Y sobre todo, niños, no creáis
que la vida merece la pena vivirse
sólo porque lo juren desde siempre los peores cabrones.

 

EXTRAVIADOS

Hemos estado siempre aquí.
Nunca ha habido otro tiempo ni otro espacio.
Una mañana al aire
estaba como virgen, intocado
por la mano del dios, y comprendimos:
nunca llegamos, nunca nos iremos.

Una rueda perfecta, si esto fuera una rueda.
Una prisión perfecta, si fuera una prisión.

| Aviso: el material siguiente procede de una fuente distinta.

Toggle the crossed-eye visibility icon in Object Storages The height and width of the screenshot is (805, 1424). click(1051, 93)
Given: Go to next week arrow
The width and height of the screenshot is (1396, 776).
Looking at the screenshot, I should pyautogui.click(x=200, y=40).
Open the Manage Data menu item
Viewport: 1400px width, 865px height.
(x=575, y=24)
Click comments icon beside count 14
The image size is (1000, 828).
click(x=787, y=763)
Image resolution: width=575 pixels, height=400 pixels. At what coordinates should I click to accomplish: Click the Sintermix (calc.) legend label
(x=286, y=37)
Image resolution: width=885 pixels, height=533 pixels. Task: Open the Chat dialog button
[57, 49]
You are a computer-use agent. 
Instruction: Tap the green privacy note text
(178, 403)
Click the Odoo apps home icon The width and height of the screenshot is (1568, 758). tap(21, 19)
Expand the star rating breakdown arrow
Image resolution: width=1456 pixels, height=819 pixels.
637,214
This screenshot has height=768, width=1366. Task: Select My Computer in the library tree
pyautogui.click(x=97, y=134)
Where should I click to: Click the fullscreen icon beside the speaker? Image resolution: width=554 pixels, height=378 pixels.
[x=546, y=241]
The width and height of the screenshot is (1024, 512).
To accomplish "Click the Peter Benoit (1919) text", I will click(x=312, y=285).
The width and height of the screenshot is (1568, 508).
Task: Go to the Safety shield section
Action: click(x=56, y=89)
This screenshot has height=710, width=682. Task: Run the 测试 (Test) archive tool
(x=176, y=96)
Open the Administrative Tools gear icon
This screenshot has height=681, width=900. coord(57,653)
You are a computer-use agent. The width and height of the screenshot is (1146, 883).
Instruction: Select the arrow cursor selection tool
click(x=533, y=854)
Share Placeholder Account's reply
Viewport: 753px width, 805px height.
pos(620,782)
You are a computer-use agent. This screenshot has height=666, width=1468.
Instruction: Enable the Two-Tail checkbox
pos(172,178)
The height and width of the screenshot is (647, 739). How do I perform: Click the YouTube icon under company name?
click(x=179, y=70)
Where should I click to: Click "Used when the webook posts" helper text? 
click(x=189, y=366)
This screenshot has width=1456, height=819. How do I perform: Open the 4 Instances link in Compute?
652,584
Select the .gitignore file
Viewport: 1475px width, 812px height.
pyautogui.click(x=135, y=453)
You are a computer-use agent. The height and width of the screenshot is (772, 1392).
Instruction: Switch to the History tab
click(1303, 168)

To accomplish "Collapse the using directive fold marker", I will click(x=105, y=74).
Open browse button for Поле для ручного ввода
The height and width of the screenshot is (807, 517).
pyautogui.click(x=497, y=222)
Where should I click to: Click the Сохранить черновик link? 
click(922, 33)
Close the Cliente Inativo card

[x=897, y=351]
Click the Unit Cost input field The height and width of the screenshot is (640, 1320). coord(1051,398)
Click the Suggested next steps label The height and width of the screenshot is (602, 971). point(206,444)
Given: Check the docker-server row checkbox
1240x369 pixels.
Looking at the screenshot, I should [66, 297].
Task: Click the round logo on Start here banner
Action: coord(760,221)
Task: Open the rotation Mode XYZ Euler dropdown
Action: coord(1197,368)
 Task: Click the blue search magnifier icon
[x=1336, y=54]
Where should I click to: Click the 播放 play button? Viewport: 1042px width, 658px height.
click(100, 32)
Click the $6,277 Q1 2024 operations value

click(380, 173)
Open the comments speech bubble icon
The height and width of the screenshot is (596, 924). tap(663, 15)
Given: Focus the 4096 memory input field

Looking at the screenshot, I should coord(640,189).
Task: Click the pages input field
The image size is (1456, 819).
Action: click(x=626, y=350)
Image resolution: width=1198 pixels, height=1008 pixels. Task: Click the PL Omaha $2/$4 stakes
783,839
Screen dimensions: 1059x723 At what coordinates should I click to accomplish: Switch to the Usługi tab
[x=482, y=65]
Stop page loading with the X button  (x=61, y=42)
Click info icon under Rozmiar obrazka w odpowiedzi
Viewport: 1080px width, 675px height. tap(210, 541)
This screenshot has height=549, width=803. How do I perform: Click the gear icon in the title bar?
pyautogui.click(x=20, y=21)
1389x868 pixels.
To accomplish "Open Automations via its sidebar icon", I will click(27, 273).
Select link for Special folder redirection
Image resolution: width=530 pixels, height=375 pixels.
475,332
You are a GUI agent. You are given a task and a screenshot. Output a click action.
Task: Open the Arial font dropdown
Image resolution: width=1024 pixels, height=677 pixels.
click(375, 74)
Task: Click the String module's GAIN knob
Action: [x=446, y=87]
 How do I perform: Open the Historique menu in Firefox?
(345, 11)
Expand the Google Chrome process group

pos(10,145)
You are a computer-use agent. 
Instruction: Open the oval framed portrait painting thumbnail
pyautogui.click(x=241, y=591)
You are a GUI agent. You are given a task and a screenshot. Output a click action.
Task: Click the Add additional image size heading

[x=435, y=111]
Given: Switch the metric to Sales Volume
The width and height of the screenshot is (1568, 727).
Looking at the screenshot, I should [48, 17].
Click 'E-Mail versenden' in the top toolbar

¿Y por qué iban a ser las cosas de otro modo?
Ellos nos miran pero no nos ven.
Se diría que esperan algo que va a ocurrir.
Nunca ha ocurrido nada
Y nada va a ocurrir. Permanecemos.

Ha de haber un milagro en todo esto.
O mejor nos dejamos de milagros.

Aflicción, no nos dejes
Ahora que sabemos lo que somos.
Aflicción: nuestra última certeza
cuando ya no nos quedan más certezas.

 

CANCIÓN PARA VELAR A UNA CHICA BORRACHA

En ese nuevo mundo estás tan sola
que no tienes a nadie más que a mí.
¿Lega mi voz a donde estas ahora,
la música de algo que estaba por venir?

Te queda bien dormir,
lisa, sin ironía,
y tu papel social se deshace en el sueño.
Nunca será de día.

Cuántas cosas podría decirte y tú mañana
no recordarás nada, nada.
Incluso si te beso
El pelo impunemente.
Dormida ya no es un error quererte.

Eres hermosa: sucia y vulnerable.
No sabrás nunca cuánto te he querido
sin tocarte.

 

CUATRO

Haz el amor con todo lo que sabes.
Jaime Sabines

Esta noche los cuatro
nos damos libremente, como obsequios.
ya no somos parejas y formamos
un círculo perfecto.

Un placer sin palabras,
algo así como un juego de calor,
mas con las mismas mañas
del amor entre dos.

Y el latido de manos y de bocas
con su idioma de sed:
en cada piel absorta que se posan
tocan un corazón bajo la piel.

Sobre este cuarto ha descendido el mundo,
la luz intacta de la vida breve
envolviéndonos juntos
mientras la noche afuera dura y llueve.

No volveré a estar solo.
después de haber amado así, la muerte
no me tendrá del todo.

 

 

INTERVALOS DE EVA VAZ

Ha venido a medianoche.
Ha venido a las 5 de la tarde.
Ha venido herida, igual que una página tachada.
Sé que ha venido,
está en las sábanas revueltas,
ha dejado su rastro en los libros y en las tazas,
como el tiempo, que mancha levemente:
hace regalos.

Habrá venido cuando ya no estaba
o me estaba fumando un cigarrillo en otro lugar que no aquí.
Hay un perfume vibrando en el aire,
hay dos o tres prendas diminutas sobre una silla,
sé seguro que alguien ha andado con mis fotos.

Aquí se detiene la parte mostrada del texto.